Данные для поиска слов и элементов:
#####

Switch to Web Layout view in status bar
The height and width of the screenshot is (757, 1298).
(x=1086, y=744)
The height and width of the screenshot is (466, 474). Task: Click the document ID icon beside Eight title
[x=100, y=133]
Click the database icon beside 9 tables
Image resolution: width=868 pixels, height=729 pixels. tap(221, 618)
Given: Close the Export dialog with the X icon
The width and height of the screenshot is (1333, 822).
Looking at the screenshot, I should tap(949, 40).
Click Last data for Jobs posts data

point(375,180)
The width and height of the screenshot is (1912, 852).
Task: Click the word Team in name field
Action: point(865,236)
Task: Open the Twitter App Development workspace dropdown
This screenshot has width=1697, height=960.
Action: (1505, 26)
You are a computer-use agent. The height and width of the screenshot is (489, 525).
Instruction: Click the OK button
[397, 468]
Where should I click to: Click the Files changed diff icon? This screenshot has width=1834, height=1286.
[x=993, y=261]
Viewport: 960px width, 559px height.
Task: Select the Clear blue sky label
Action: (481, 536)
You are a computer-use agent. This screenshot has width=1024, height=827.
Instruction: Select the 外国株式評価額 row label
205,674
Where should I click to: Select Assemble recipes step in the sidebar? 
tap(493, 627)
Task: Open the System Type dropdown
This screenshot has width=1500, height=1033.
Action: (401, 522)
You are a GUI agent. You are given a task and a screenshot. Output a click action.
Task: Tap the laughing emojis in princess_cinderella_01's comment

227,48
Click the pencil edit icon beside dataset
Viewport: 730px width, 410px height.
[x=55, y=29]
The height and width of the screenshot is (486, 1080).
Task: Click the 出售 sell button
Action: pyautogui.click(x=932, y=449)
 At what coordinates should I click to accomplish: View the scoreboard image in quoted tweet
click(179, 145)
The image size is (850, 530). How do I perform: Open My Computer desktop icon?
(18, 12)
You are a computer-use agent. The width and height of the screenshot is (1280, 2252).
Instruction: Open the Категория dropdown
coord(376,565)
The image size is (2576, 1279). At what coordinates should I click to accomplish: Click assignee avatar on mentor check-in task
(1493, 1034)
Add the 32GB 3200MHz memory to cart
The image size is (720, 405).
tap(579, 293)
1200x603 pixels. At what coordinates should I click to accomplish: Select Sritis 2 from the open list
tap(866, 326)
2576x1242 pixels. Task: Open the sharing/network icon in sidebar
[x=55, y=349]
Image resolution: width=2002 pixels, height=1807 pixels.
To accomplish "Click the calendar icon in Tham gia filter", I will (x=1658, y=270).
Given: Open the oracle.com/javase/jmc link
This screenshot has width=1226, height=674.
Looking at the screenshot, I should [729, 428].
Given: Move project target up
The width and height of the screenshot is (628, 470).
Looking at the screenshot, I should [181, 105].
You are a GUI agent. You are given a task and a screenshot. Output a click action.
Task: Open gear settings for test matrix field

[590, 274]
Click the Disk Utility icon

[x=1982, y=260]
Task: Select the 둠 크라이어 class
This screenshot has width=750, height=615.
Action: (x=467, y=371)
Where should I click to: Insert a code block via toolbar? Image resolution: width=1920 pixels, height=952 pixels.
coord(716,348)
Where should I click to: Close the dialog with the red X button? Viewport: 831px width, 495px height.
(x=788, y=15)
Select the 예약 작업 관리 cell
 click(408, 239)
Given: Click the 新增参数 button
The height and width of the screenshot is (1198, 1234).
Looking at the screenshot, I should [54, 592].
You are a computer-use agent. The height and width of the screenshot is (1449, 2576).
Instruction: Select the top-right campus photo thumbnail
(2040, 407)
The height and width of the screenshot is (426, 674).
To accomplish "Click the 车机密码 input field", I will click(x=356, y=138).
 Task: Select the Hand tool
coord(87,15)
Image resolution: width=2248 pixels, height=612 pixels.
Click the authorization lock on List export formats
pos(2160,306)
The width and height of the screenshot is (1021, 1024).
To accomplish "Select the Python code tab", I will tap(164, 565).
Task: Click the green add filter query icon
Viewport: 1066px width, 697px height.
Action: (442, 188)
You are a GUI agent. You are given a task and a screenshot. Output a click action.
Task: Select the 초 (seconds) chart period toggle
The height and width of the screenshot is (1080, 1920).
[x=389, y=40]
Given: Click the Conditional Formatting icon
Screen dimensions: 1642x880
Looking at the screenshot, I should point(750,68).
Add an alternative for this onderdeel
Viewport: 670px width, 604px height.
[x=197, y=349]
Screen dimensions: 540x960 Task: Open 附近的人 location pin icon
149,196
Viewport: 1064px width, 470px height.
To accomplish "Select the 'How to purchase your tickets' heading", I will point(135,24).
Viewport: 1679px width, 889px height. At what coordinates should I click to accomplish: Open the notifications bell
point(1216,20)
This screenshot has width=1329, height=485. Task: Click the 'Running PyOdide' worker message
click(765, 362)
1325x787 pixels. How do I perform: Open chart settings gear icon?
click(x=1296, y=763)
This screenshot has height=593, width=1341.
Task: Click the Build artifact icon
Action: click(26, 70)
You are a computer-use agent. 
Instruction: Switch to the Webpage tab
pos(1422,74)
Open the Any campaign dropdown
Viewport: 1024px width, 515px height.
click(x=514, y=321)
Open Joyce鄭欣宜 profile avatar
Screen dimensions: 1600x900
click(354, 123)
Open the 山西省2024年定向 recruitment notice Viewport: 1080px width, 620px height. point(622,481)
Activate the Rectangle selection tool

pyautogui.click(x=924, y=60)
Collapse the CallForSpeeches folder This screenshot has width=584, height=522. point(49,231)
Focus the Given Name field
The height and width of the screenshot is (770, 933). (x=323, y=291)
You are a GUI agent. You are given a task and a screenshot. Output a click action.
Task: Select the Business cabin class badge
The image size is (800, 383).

#####

* ЗАДАНИЕ: Продублируйте все записи выше слово в слово, ничего не меняя.

* РЕЗУЛЬТАТ:
Switch to Web Layout view in status bar
The height and width of the screenshot is (757, 1298).
(x=1086, y=744)
The height and width of the screenshot is (466, 474). Task: Click the document ID icon beside Eight title
[x=100, y=133]
Click the database icon beside 9 tables
Image resolution: width=868 pixels, height=729 pixels. tap(221, 618)
Given: Close the Export dialog with the X icon
The width and height of the screenshot is (1333, 822).
Looking at the screenshot, I should tap(949, 40).
Click Last data for Jobs posts data

point(375,180)
The width and height of the screenshot is (1912, 852).
Task: Click the word Team in name field
Action: point(865,236)
Task: Open the Twitter App Development workspace dropdown
This screenshot has width=1697, height=960.
Action: (1505, 26)
You are a computer-use agent. The height and width of the screenshot is (489, 525).
Instruction: Click the OK button
[397, 468]
Where should I click to: Click the Files changed diff icon? This screenshot has width=1834, height=1286.
[x=993, y=261]
Viewport: 960px width, 559px height.
Task: Select the Clear blue sky label
Action: (481, 536)
You are a computer-use agent. This screenshot has width=1024, height=827.
Instruction: Select the 外国株式評価額 row label
205,674
Where should I click to: Select Assemble recipes step in the sidebar? 
tap(493, 627)
Task: Open the System Type dropdown
This screenshot has width=1500, height=1033.
Action: (401, 522)
You are a GUI agent. You are given a task and a screenshot. Output a click action.
Task: Tap the laughing emojis in princess_cinderella_01's comment

227,48
Click the pencil edit icon beside dataset
Viewport: 730px width, 410px height.
[x=55, y=29]
The height and width of the screenshot is (486, 1080).
Task: Click the 出售 sell button
Action: pyautogui.click(x=932, y=449)
 At what coordinates should I click to accomplish: View the scoreboard image in quoted tweet
click(179, 145)
The image size is (850, 530). How do I perform: Open My Computer desktop icon?
(18, 12)
You are a computer-use agent. The width and height of the screenshot is (1280, 2252).
Instruction: Open the Категория dropdown
coord(376,565)
The image size is (2576, 1279). At what coordinates should I click to accomplish: Click assignee avatar on mentor check-in task
(1493, 1034)
Add the 32GB 3200MHz memory to cart
The image size is (720, 405).
tap(579, 293)
1200x603 pixels. At what coordinates should I click to accomplish: Select Sritis 2 from the open list
tap(866, 326)
2576x1242 pixels. Task: Open the sharing/network icon in sidebar
[x=55, y=349]
Image resolution: width=2002 pixels, height=1807 pixels.
To accomplish "Click the calendar icon in Tham gia filter", I will (x=1658, y=270).
Given: Open the oracle.com/javase/jmc link
This screenshot has width=1226, height=674.
Looking at the screenshot, I should [729, 428].
Given: Move project target up
The width and height of the screenshot is (628, 470).
Looking at the screenshot, I should [181, 105].
You are a GUI agent. You are given a task and a screenshot. Output a click action.
Task: Open gear settings for test matrix field

[590, 274]
Click the Disk Utility icon

[x=1982, y=260]
Task: Select the 둠 크라이어 class
This screenshot has width=750, height=615.
Action: (x=467, y=371)
Where should I click to: Insert a code block via toolbar? Image resolution: width=1920 pixels, height=952 pixels.
coord(716,348)
Where should I click to: Close the dialog with the red X button? Viewport: 831px width, 495px height.
(x=788, y=15)
Select the 예약 작업 관리 cell
 click(408, 239)
Given: Click the 新增参数 button
The height and width of the screenshot is (1198, 1234).
Looking at the screenshot, I should [54, 592].
You are a computer-use agent. The height and width of the screenshot is (1449, 2576).
Instruction: Select the top-right campus photo thumbnail
(2040, 407)
The height and width of the screenshot is (426, 674).
To accomplish "Click the 车机密码 input field", I will click(x=356, y=138).
 Task: Select the Hand tool
coord(87,15)
Image resolution: width=2248 pixels, height=612 pixels.
Click the authorization lock on List export formats
pos(2160,306)
The width and height of the screenshot is (1021, 1024).
To accomplish "Select the Python code tab", I will tap(164, 565).
Task: Click the green add filter query icon
Viewport: 1066px width, 697px height.
Action: (442, 188)
You are a GUI agent. You are given a task and a screenshot. Output a click action.
Task: Select the 초 (seconds) chart period toggle
The height and width of the screenshot is (1080, 1920).
[x=389, y=40]
Given: Click the Conditional Formatting icon
Screen dimensions: 1642x880
Looking at the screenshot, I should point(750,68).
Add an alternative for this onderdeel
Viewport: 670px width, 604px height.
[x=197, y=349]
Screen dimensions: 540x960 Task: Open 附近的人 location pin icon
149,196
Viewport: 1064px width, 470px height.
To accomplish "Select the 'How to purchase your tickets' heading", I will point(135,24).
Viewport: 1679px width, 889px height. At what coordinates should I click to accomplish: Open the notifications bell
point(1216,20)
This screenshot has width=1329, height=485. Task: Click the 'Running PyOdide' worker message
click(765, 362)
1325x787 pixels. How do I perform: Open chart settings gear icon?
click(x=1296, y=763)
This screenshot has height=593, width=1341.
Task: Click the Build artifact icon
Action: click(26, 70)
You are a computer-use agent. 
Instruction: Switch to the Webpage tab
pos(1422,74)
Open the Any campaign dropdown
Viewport: 1024px width, 515px height.
click(x=514, y=321)
Open Joyce鄭欣宜 profile avatar
Screen dimensions: 1600x900
click(354, 123)
Open the 山西省2024年定向 recruitment notice Viewport: 1080px width, 620px height. point(622,481)
Activate the Rectangle selection tool

pyautogui.click(x=924, y=60)
Collapse the CallForSpeeches folder This screenshot has width=584, height=522. point(49,231)
Focus the Given Name field
The height and width of the screenshot is (770, 933). (x=323, y=291)
You are a GUI agent. You are given a task and a screenshot. Output a click action.
Task: Select the Business cabin class badge
The image size is (800, 383).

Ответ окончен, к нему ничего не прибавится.